On termine avec le vote qui nous paraît le plus sensé et deux de ceux qui nous ont fait rire le plus fort:
Pernille Harder 2e du Ballon d’Or en 2025, c’était un pari perdu, c’est pas possible autrement ! Quant au vote de notre compatriote, on ne sait vraiment pas par où commencer… 😱 (source: L’Equipe)
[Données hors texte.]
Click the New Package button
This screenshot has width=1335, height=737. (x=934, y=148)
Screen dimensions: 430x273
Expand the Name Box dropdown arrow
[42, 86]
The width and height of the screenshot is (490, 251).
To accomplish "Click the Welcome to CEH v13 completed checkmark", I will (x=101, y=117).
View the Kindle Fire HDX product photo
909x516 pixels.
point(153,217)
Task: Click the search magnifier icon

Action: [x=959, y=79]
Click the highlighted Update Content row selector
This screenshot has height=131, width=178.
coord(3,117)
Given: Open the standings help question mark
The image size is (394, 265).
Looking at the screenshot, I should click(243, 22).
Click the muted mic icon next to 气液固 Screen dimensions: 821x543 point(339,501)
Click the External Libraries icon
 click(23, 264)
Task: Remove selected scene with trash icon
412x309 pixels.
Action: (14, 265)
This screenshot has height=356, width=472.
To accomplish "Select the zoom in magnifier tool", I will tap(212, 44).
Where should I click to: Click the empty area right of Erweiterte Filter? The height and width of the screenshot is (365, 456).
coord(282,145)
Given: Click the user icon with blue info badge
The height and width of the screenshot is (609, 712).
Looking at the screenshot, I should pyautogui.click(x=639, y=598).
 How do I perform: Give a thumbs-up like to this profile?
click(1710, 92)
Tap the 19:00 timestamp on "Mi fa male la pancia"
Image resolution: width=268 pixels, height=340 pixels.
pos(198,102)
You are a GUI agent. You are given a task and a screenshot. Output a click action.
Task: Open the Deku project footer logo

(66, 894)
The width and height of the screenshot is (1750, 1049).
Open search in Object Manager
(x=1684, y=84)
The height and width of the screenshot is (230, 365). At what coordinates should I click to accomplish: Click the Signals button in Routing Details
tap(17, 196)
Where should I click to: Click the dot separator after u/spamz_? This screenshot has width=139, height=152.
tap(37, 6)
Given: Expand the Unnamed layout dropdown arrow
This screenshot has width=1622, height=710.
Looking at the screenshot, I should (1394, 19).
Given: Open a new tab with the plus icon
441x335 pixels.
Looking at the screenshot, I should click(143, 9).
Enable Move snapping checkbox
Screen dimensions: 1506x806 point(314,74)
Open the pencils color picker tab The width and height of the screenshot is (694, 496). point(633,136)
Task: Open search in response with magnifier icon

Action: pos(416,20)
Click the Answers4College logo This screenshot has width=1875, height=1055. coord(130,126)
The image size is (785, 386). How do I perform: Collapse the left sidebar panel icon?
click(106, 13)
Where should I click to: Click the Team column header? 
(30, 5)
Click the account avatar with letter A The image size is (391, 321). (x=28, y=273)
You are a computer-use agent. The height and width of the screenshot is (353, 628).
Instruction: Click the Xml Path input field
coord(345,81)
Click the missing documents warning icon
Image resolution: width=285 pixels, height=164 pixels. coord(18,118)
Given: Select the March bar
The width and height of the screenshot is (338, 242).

Une fois ce (gros) souci résolu, il ne restera plus qu’à changer l’approche géographique de ce prix qui, encore une fois, se base sur un paradigme entièrement masculin qui veut que l’Europe domine voire écrase le monde, en tout cas au niveau de ses clubs. Ignorer la National Women’s Super League américaine, la CAN féminine (WAFCON en anglais ou CAF en français pour être tout à fait correct) et la toute récente Copa América (sauf le journaliste italien, on le rappelle), c’est encore une fois prouver sa méconnaissance du sujet. Seules huit joueuses non-européennes figurent en effet dans le classement final dont aucune dans le top 10. Marta, candidate notoire au titre de GOAT, est la première ressortissante d’un autre continent, à la 12e place (et on a maintenant compris que c’était en plus grâce à deux électeurs-groupies). La Brésilienne a pourtant remporté le championnat étasunien avec Orlando Pride et volé la Copa América à la Colombie en finale quasiment à elle toute seule, le tout à 39 ans. Franchement, on s’attendait presque à ce que Sam Kerr (5 nominations, un record partagé avec Lucy Bronze), qui vient de faire son retour au jeu après… 634 jours sur la touche pour cause de ligaments croisés du genou déchirés fasse partie de la liste à ce stade.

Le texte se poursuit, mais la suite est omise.